Deciding we wanted a stove was easy. Deciding on which kind of stove – gas or wood – was not. We went back and forth for months. On the one hand, a wood-burning insert would better fit the period of our home. Plus, I didn’t really want to spend a good chunk of change for a fireplace I knew was “fake” – I like real cream in my coffee, real butter in my brownies and real logs in my fireplace thank you very much (um, please don’t quote me on that). The idea of starting flames with a remote control just wasn’t very romantic, nor was the idea of paying for gas.  

On the other hand, we had to be realistic. We had a postage stamp-size backyard with one real tree – obviously we weren’t going to be able to collect the wood ourselves. We’d have to buy it. Or we’d have to borrow it from friends and family, which likely meant splitting wood in exchange.

 In the end, we bit the bullet and went with a Jotul cast iron gas insert. I worried that we would regret it.

 

Weeks later, it started raining. By the third or fourth day of gray skies and steady, pouring rain, it got windy. 

I was home alone working. Being a particularly paranoid person, with every shriek of wind I was certain our neighbor’s oak was going to come crashing through the office roof. During one particularly leaf-shaking gust, I thought I detected creaking and snapping so I did what any California girl raised with earthquake drills would do – I dove for cover under my desk, put my hands over my head and squeezed my eyes shut. 

Papers went flying, cats scattered and I heard the blood pounding in my ears – but I didn’t hear a crash. In fact, all I heard was eerie silence. I opened one eye, then the other, then got up the courage to peer out the window at the oak. It was still there. Slowly, I began breathing normally again. I went back to work for half an hour or so, then sauntered into the kitchen for my usual third dose of caffeine (maybe that’s why I’m always so paranoid). I casually glanced into the backyard as I took a sip of coffee. But my backyard wasn’t there anymore.

 

I hadn’t even considered that our only shade tree would fall. But there it was, all 80 feet of it, horizontal across the back fence. The soft, waterlogged ground must have absorbed the impact, because I didn’t hear a thing.

 Amazingly, it had fallen cleanly between our neighbor’s workshop and our own, missing those structures as well as three houses all well within 80 feet of the rootball.

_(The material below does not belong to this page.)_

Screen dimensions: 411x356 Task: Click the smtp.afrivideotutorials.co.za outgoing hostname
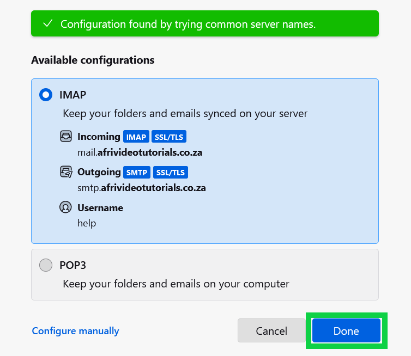pos(141,188)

It did, however, take out the fence on one side, our little shed, and almost every shrub and flower we owned.

 

We did some research and learned that it was a tree-of-heaven, a species native to China, and its most common use is, get this – burning. Cleaning up literally tons of wood took months, and today that wood is still fueling the wood stoves of our dearest friends and relatives.

 So what’s the moral of the story? That’s a good question. I don’t really have one. Except that maybe things don’t always turn out like you plan. And that, despite the fact that we could have had enough free wood to make it through three cold seasons, I would highly recommend considering a gas stove, even if you’re skeptical. Turns out I like heating up the living room with the click of a button. You know what else I like? Being the only house on the block that doesn’t need to rake leaves come fall. I guess I’m just lazy like that.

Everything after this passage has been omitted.